La LVBP está entrampada

Al intervenir a Bravos de Margarita, el Estado venezolano entrampó al beisbol venezolano, que entró a un callejón sin salida. Cualquier camino que tome la Liga la conducirá a un tremedal. No veo cómo pueda salir bien librada ante este disparadero.

Ante una intromisión en sus asuntos internos por parte del Gobierno, la reacción legítima de la LVBP debería ser despojar a Bravos de la franquicia y asignarla a cualquier comprador legítimo que pudiera aparecer, si es que aparece. Hay jurisprudencia al respecto. En los años cincuenta, la LVBP le revocó la franquicia al Magallanes de Juan Carlos Lavaud por insolvencia financiera. Inmediatamente la reasignó a un consorcio anzoatiguense que rebautizó lo que antes fue Magallanes como Oriente.

Una intrusión como la de ahora en uno de los ocho socios de la Liga justificaría a plenitud la desvinculación de Bravos del circuito. Hacer eso, no obstante, pondría en la picota la existencia de la LVBP, tal como la conocemos. La pondría en trayecto de colisión con el omnímodo poder del Gobierno venezolano y la expondría a devastadoras represalias.

El año pasado Diosdado Cabello, presidente de la Asamblea Nacional Constituyente, hizo advertencias, nada veladas, por cierto, de que el Estado estaba dispuesto a expropiar a los clubes que no entraran por el aro. Palabras más, palabras menos, Cabello avisó que si los equipos osaban armar el torneo de pelota fuera del país (supuesto absolutamente negado y producto de alguna mente afiebrada) de todos modos aquí iban a jugar Caracas, Magallanes, La Guaira y compañía. A buen entendedor…

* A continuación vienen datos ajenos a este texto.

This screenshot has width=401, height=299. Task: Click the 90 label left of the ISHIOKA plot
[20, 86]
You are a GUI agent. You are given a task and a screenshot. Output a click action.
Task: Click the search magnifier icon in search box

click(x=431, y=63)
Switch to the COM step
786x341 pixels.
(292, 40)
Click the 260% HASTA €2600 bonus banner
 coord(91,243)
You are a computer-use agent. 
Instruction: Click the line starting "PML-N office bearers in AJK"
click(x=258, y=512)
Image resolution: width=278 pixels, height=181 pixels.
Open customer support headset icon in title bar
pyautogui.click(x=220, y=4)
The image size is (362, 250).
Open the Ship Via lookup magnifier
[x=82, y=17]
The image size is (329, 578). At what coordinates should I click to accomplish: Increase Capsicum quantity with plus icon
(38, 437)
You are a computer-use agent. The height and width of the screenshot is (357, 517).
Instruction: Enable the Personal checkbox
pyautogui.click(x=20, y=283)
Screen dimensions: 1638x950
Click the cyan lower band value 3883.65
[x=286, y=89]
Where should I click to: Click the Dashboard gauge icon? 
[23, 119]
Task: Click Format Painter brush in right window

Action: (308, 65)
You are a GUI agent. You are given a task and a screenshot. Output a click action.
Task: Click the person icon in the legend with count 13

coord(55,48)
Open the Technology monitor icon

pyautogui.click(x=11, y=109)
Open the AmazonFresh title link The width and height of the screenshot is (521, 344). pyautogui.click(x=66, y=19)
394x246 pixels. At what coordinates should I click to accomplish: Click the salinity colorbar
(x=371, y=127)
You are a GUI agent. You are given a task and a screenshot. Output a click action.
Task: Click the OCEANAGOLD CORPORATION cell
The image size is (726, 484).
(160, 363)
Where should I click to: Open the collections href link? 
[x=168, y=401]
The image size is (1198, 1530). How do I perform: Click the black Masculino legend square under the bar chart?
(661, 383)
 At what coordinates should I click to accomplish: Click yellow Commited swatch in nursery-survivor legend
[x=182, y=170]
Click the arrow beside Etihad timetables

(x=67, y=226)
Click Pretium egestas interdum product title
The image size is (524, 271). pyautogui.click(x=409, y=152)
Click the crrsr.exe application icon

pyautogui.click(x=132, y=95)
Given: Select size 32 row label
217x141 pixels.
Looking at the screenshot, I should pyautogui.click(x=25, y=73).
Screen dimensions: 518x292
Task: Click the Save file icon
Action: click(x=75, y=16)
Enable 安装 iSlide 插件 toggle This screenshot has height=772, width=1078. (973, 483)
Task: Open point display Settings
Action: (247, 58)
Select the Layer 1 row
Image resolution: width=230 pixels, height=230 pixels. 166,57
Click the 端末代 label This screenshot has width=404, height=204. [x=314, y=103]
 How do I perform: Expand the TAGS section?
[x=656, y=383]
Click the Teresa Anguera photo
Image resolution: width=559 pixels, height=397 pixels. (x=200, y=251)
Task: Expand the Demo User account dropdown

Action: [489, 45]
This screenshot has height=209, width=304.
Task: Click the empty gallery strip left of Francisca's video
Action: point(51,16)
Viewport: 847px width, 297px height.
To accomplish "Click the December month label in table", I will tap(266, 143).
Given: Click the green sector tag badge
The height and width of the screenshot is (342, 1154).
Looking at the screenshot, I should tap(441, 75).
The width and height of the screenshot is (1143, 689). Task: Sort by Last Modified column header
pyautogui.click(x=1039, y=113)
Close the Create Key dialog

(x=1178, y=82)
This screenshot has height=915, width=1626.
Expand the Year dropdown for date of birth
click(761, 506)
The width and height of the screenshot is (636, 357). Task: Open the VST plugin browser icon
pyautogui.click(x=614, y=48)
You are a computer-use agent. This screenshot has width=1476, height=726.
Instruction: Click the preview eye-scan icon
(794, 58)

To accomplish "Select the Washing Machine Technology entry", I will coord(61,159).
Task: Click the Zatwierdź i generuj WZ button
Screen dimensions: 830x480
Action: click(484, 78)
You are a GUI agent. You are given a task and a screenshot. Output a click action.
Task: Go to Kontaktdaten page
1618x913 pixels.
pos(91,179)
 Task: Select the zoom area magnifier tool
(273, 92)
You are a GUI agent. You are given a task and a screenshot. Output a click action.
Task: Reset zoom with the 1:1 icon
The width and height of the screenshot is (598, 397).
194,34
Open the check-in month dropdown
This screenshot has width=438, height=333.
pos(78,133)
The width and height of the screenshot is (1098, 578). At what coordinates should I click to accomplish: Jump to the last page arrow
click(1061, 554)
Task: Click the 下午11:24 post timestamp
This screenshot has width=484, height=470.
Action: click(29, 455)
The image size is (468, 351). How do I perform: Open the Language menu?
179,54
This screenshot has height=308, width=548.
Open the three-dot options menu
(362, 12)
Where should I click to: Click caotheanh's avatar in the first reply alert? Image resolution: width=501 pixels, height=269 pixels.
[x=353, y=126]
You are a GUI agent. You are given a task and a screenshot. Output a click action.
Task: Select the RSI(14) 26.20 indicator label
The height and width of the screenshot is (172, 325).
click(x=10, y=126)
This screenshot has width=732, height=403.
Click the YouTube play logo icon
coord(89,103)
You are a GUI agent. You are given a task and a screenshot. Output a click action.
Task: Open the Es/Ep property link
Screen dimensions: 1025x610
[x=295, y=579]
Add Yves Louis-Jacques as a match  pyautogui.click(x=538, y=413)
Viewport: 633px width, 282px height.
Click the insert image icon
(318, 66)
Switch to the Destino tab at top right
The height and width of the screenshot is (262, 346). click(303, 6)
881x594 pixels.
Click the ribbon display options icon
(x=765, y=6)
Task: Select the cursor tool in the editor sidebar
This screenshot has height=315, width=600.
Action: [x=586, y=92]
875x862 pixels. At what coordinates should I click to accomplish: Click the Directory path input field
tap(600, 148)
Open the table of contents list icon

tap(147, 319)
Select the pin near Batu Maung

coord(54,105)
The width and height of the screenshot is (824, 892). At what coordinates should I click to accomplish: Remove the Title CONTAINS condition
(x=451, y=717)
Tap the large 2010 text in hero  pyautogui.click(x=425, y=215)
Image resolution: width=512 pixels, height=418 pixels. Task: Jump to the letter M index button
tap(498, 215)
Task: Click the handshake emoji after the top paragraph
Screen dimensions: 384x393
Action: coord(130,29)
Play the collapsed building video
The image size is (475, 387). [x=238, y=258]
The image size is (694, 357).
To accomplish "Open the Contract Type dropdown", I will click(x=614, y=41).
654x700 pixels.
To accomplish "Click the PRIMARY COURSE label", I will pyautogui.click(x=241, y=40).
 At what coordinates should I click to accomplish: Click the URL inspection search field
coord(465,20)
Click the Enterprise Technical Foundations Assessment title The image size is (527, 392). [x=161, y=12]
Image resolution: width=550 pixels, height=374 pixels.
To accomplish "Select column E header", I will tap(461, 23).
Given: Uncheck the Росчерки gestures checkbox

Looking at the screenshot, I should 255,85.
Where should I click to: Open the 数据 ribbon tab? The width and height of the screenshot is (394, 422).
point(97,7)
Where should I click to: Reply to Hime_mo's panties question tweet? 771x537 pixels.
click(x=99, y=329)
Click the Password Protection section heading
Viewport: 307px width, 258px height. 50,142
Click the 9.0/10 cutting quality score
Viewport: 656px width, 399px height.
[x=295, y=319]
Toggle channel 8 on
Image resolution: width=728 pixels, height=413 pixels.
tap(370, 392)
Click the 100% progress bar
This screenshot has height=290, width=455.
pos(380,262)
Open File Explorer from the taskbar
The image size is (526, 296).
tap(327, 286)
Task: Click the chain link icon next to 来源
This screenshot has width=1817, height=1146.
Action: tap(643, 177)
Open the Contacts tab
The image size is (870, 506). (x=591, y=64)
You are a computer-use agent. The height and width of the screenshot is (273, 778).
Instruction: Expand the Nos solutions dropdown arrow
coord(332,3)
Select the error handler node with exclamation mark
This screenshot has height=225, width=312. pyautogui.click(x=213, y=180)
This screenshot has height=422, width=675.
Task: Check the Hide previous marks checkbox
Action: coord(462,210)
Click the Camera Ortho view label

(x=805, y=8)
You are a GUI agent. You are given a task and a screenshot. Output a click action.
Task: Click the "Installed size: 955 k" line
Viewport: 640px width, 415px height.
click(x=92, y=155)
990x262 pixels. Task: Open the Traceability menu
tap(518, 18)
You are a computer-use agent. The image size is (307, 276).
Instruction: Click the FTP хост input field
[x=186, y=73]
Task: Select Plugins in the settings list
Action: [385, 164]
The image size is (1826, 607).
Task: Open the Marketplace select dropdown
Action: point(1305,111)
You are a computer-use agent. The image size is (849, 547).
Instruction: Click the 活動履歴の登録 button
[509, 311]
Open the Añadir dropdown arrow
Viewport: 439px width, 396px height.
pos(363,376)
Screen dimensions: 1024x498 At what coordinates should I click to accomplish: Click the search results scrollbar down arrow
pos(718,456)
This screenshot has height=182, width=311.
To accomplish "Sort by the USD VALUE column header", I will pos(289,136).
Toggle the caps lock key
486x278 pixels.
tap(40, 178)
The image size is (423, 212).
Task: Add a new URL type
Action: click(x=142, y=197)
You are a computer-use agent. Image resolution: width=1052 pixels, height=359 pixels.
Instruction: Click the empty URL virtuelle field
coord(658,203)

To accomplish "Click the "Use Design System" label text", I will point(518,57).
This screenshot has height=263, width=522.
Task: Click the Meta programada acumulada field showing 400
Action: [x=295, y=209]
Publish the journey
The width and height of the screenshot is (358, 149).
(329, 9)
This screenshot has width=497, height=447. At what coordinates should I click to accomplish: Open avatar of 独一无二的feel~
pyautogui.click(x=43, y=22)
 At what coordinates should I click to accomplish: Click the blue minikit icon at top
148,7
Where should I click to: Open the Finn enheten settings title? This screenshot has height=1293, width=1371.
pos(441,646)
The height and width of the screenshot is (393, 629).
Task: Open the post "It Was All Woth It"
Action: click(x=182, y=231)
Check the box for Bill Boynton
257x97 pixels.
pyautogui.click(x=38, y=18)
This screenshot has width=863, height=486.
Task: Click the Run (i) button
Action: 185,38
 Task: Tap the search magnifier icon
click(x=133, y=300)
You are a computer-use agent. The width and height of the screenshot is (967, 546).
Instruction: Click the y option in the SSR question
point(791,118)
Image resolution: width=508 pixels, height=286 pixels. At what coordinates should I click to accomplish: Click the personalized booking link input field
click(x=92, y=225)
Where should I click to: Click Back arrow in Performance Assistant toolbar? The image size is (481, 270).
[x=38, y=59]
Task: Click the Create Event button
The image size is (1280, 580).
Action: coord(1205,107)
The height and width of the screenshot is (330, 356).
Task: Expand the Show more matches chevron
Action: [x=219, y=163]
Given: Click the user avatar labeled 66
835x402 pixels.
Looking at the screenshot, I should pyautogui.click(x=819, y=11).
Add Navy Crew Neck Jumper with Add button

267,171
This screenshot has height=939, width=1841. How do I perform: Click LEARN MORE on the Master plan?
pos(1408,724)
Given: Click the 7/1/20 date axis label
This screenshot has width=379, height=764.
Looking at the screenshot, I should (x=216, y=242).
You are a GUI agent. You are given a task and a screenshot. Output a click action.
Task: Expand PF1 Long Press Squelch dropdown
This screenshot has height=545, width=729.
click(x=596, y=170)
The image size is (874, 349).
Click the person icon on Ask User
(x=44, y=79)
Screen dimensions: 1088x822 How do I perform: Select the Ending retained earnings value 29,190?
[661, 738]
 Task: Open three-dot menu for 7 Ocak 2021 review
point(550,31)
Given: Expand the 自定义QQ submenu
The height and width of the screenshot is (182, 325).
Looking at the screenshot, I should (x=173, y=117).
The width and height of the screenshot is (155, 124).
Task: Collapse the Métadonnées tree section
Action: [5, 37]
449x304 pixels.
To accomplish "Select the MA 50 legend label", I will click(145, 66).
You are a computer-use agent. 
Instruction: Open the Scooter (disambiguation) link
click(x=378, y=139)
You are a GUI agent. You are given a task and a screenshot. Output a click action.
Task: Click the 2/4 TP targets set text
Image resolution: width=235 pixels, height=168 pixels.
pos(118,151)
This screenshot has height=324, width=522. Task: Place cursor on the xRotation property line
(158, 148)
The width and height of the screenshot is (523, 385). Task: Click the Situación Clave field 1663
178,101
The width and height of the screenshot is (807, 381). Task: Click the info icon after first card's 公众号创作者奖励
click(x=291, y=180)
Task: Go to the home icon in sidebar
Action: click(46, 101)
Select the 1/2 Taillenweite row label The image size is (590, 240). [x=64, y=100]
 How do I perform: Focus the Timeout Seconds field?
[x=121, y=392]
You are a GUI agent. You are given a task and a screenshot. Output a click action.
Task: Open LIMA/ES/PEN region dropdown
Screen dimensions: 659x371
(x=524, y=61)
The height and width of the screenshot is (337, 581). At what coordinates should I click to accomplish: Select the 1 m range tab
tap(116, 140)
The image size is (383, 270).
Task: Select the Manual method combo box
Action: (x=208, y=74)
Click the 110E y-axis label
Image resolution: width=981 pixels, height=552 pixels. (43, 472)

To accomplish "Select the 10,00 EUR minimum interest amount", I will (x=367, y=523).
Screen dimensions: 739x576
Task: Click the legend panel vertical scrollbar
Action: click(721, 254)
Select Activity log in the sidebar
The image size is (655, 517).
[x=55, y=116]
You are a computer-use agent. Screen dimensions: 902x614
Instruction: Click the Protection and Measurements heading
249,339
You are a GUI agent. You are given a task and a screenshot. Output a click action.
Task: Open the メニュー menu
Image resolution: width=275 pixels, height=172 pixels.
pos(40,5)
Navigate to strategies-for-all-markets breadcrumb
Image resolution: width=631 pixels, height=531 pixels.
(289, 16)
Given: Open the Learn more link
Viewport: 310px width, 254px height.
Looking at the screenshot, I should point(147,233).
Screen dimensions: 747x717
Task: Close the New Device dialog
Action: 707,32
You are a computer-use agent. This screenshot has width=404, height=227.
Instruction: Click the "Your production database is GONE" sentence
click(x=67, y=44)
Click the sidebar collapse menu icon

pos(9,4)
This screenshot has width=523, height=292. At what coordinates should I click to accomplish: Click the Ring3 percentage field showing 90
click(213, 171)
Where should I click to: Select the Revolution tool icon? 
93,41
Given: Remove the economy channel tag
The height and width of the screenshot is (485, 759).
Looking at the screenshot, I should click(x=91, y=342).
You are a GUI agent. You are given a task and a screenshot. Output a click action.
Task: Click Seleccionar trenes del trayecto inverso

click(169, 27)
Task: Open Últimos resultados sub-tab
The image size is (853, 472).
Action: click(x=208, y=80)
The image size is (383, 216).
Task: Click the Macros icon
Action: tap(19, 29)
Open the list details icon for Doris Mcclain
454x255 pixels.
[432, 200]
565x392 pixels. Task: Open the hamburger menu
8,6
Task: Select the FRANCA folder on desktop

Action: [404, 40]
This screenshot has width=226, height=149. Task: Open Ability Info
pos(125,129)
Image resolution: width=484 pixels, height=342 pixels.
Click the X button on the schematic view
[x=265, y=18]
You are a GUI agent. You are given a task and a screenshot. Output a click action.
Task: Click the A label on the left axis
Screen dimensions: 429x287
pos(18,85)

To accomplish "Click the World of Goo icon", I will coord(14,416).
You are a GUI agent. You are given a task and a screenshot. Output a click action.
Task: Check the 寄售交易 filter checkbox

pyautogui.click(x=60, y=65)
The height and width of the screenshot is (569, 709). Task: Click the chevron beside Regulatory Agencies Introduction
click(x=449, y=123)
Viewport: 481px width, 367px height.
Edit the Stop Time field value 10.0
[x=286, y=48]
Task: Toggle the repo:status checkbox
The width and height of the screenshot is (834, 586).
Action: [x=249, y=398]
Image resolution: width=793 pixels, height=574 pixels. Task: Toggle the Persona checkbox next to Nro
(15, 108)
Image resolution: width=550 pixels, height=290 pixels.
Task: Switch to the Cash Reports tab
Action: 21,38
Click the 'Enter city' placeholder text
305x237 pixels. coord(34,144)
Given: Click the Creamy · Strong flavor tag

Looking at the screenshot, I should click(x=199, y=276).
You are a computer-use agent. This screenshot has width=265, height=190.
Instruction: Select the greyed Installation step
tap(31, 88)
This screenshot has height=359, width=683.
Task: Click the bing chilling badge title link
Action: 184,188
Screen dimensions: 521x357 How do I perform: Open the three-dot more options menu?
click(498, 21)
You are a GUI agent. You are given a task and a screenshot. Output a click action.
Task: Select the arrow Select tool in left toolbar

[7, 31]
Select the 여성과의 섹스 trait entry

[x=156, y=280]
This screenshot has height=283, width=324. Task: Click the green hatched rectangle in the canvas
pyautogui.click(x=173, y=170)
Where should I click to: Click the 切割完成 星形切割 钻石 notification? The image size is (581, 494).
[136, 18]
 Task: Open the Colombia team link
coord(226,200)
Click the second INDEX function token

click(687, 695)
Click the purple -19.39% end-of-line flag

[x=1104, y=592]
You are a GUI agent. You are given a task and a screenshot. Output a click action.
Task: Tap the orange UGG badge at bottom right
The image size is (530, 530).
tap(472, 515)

Si la Liga toma la otra ruta, la de claudicar ante el poder y dejarse pintar ese strike por el Gobierno, al final del camino la estará esperando la administración Trump con su gran garrote y las Grandes Ligas detrás.

El presidente de la LVBP, Giuseppe Palmisano, ya estaba dudando de la viabilidad de la temporada 2020-2021 si Magallanes y Aragua no regularizaban su situación ante el Tío Sam y MLB. Imaginen entonces el panorama si a los dos equipos bloqueados por las mayores se suma un tercero. Porque ese es el destino inexorable de unos Bravos de Margarita estatizados o puestos bajo el control de algún empresario de duda procedencia: convertirse en parias del sistema MLB.

Extraña forma ha escogido el Gobierno de propiciar la realización del próximo certamen de la LVBP. Hundir sus garras en Bravos amenazaría gravemente la factibilidad de la campaña y compromete el porvenir del beisbol profesional. Ojalá hubiese una rectificación. Pero cabe preguntarse, si no se habido propósito de enmienda en asuntos vitales para el progreso del país, ¿lo habrá en este caso?

Nadie quisiera estar en los zapatos del alto mando del beisbol venezolano. La filigrana que se requiere para cruzar el aro de fuego será digno del más genial de los estrategas. Porque, de momento, el escenario que se avizora es de perder-perder.